──────── THE DATA ────────

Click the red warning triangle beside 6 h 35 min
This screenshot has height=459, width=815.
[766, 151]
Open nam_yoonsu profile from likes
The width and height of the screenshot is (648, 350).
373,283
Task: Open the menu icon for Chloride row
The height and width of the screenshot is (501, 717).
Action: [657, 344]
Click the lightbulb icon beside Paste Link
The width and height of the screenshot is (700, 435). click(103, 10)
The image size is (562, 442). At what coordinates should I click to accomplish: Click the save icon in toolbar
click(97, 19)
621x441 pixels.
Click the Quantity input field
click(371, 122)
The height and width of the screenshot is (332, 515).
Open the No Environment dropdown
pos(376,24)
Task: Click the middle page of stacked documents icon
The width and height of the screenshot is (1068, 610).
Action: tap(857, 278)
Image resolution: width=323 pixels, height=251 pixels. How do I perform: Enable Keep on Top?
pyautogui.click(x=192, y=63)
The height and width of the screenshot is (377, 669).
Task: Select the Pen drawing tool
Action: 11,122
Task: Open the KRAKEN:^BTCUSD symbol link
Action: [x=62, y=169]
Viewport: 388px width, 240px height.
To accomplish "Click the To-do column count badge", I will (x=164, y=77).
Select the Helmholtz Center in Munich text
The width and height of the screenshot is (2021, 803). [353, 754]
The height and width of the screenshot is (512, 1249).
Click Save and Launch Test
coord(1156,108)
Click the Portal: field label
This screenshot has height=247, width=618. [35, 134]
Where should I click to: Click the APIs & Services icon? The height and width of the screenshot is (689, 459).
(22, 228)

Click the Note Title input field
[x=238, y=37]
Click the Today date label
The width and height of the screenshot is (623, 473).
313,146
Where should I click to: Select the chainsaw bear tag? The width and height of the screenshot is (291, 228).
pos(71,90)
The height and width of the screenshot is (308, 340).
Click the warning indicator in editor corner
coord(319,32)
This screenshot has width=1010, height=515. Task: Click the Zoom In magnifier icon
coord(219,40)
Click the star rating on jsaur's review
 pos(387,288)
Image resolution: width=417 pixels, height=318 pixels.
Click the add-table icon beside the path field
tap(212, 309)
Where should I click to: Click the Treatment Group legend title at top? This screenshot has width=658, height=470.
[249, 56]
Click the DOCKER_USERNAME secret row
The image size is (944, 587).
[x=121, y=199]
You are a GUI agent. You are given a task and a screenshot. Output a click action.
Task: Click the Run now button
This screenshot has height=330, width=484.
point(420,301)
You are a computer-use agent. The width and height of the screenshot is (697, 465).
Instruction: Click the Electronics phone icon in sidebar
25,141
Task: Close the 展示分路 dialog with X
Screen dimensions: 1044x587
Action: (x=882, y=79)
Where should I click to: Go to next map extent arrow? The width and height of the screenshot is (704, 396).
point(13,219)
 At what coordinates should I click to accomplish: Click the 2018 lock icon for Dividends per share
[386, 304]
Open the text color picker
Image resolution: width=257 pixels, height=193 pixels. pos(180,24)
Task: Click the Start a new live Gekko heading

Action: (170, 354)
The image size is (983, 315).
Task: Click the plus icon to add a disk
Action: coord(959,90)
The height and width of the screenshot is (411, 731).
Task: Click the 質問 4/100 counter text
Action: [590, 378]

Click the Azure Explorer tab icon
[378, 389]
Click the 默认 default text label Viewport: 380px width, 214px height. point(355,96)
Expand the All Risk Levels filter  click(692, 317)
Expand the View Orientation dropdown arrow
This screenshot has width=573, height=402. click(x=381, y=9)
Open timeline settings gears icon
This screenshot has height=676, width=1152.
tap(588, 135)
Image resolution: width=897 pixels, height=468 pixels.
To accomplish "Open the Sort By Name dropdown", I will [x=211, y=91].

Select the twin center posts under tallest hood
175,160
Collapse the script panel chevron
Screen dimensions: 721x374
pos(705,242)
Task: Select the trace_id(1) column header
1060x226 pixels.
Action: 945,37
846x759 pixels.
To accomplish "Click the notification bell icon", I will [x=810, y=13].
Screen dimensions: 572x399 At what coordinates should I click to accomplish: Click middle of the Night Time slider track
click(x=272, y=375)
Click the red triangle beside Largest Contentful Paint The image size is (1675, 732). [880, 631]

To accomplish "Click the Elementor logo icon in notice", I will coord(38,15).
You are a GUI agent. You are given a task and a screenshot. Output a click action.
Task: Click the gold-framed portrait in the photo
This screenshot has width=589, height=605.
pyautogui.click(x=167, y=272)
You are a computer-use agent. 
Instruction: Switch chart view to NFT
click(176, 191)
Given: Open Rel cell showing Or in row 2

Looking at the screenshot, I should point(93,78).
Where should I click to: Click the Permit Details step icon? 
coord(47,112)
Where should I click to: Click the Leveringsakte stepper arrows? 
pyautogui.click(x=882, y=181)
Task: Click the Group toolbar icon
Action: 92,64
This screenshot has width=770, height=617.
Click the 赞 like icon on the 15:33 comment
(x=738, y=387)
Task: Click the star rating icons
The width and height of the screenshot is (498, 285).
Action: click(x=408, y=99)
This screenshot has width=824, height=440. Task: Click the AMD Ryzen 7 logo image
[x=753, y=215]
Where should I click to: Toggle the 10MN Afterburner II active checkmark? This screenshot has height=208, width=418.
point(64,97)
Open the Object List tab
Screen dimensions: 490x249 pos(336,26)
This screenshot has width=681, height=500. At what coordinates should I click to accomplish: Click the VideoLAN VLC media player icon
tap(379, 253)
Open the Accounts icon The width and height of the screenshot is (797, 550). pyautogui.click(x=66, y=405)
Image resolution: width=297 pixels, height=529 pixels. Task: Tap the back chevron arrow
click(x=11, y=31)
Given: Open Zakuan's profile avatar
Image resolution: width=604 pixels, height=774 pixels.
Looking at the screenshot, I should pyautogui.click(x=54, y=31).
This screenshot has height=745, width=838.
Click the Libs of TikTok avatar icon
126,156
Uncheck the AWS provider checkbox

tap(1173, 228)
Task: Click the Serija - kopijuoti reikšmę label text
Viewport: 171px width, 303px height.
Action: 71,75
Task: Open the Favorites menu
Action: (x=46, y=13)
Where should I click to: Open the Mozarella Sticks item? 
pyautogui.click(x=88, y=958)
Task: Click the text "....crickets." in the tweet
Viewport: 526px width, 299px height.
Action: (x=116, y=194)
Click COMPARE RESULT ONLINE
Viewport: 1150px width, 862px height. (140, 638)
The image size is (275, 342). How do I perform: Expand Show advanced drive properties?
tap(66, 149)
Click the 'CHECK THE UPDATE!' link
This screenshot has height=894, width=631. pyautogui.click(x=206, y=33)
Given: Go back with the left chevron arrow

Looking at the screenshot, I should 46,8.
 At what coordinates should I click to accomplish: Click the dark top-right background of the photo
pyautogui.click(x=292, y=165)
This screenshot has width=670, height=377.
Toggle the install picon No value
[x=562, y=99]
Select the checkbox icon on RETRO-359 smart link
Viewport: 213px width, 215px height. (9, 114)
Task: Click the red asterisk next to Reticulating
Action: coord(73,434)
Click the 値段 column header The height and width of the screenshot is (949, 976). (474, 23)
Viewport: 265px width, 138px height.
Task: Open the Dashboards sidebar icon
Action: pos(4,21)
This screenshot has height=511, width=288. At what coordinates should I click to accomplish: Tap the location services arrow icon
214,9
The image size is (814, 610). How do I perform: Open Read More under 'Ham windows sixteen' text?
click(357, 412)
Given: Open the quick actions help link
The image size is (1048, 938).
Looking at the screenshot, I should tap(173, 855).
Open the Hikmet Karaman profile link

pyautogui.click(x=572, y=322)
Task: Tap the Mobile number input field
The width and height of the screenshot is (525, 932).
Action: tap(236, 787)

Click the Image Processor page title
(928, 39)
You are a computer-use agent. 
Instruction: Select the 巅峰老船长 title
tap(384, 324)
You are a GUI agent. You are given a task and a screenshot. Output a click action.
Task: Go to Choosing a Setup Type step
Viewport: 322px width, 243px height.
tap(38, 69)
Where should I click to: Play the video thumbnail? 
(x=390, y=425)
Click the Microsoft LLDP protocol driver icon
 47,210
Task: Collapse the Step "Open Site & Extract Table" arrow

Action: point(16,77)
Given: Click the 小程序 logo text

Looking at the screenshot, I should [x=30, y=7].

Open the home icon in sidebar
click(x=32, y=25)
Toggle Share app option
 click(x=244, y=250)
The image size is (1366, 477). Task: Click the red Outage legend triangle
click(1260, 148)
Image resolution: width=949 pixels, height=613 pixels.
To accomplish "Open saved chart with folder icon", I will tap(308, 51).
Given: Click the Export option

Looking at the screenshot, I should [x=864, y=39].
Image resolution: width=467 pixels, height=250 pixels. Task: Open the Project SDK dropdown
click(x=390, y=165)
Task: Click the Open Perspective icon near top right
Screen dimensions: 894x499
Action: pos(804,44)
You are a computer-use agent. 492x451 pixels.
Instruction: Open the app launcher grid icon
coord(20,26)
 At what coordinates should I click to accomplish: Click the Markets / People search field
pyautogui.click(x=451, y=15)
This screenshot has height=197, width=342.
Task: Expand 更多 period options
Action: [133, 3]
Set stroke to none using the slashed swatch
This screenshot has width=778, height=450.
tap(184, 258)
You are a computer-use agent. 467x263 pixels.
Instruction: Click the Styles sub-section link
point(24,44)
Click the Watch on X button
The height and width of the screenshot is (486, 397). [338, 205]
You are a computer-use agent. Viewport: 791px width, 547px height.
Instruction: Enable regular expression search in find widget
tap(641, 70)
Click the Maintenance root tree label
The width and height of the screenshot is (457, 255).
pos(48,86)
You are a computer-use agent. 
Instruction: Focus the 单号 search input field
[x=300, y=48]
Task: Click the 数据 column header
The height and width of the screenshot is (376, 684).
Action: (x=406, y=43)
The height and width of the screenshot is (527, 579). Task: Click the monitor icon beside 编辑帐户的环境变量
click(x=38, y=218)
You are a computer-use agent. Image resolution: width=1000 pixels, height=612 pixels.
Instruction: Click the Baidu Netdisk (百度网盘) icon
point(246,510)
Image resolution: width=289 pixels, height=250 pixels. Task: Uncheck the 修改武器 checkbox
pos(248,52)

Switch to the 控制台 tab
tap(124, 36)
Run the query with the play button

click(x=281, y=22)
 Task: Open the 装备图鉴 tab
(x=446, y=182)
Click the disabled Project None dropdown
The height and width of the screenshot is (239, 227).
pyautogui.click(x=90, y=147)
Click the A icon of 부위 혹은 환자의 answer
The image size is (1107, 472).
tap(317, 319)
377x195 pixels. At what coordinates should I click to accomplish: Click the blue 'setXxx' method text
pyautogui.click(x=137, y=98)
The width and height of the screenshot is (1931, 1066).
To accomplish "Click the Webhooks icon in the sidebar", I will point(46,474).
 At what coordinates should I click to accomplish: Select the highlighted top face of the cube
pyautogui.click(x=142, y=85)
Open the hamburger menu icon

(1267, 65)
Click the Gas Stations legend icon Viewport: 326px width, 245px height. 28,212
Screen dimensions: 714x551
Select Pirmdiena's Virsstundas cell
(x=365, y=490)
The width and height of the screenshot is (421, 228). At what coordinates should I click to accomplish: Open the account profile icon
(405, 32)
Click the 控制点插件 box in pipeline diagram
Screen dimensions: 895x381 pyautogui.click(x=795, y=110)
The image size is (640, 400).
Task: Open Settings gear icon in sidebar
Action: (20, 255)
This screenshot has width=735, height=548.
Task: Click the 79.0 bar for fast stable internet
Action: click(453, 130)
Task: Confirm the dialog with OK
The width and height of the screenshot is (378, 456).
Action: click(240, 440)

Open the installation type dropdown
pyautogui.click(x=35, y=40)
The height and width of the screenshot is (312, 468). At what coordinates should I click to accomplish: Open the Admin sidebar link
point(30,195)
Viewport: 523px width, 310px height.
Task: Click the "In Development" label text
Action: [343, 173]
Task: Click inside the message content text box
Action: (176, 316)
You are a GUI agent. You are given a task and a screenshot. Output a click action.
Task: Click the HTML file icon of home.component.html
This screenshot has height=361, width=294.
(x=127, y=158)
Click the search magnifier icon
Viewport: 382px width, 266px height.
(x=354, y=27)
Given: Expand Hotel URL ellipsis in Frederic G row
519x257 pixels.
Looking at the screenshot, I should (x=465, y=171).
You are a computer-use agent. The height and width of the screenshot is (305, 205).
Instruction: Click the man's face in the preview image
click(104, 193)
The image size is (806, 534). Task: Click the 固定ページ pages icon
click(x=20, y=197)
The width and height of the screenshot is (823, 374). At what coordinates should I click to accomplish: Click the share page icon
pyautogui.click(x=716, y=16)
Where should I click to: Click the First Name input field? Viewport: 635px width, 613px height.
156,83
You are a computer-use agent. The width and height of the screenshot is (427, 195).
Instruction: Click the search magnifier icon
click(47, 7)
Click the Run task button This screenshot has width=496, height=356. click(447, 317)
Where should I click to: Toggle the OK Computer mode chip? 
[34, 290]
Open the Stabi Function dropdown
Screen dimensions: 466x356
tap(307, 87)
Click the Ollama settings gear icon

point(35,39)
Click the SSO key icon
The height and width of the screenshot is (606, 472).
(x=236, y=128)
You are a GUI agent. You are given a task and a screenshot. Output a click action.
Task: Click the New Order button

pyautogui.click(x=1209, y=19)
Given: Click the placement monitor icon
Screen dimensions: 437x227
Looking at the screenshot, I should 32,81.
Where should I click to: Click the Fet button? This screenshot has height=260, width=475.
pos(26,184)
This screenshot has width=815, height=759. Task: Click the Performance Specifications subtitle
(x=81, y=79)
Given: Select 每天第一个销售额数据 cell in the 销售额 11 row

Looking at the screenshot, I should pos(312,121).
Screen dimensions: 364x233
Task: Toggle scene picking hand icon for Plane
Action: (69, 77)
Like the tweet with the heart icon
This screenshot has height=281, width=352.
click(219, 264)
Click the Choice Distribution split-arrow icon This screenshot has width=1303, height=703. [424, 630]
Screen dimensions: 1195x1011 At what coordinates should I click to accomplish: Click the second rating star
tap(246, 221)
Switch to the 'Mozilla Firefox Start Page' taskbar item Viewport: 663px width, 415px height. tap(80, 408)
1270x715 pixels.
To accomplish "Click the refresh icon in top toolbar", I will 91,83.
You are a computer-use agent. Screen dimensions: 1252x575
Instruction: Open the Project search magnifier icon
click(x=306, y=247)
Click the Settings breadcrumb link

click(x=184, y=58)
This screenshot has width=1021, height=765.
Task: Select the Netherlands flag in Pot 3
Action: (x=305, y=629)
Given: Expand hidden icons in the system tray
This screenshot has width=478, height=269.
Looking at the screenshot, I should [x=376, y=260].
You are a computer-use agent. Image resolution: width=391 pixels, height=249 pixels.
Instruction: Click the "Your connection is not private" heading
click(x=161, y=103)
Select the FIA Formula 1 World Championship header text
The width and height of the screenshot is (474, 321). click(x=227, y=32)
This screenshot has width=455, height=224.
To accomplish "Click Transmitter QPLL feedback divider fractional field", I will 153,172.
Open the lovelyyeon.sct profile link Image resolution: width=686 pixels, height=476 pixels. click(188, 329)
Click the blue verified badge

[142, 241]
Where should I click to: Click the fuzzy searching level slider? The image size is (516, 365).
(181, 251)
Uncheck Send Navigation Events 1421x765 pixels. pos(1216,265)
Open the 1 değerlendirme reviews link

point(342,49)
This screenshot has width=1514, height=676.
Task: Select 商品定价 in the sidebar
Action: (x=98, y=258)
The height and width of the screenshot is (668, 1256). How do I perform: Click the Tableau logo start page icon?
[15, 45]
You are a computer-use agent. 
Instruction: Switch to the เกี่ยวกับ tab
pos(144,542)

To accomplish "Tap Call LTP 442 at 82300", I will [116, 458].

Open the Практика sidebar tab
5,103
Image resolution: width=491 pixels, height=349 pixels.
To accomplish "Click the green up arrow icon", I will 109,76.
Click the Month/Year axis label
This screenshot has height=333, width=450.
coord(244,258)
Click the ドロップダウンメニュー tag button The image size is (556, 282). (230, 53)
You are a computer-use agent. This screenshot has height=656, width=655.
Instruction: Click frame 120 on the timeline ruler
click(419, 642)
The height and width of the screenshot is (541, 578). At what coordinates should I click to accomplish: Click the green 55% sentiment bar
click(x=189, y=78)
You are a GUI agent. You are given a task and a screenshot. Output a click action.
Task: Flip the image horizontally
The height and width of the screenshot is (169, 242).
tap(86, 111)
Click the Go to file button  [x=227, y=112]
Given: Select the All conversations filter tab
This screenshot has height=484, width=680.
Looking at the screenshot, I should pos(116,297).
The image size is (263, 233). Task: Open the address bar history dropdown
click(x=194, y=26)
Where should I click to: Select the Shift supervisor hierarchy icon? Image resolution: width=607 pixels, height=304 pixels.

────────

### TASK PROMPT:
Taking the line with "The width and height of the screenshot is (1068, 610)." as the first and the line with "Viewport: 388px width, 240px height." as the last, retype that stretch of the data above exactly, with no other lines.

### SOLUTION TO THE EXERCISE:
The width and height of the screenshot is (1068, 610).
Action: tap(857, 278)
Image resolution: width=323 pixels, height=251 pixels. How do I perform: Enable Keep on Top?
pyautogui.click(x=192, y=63)
The height and width of the screenshot is (377, 669).
Task: Select the Pen drawing tool
Action: 11,122
Task: Open the KRAKEN:^BTCUSD symbol link
Action: [x=62, y=169]
Viewport: 388px width, 240px height.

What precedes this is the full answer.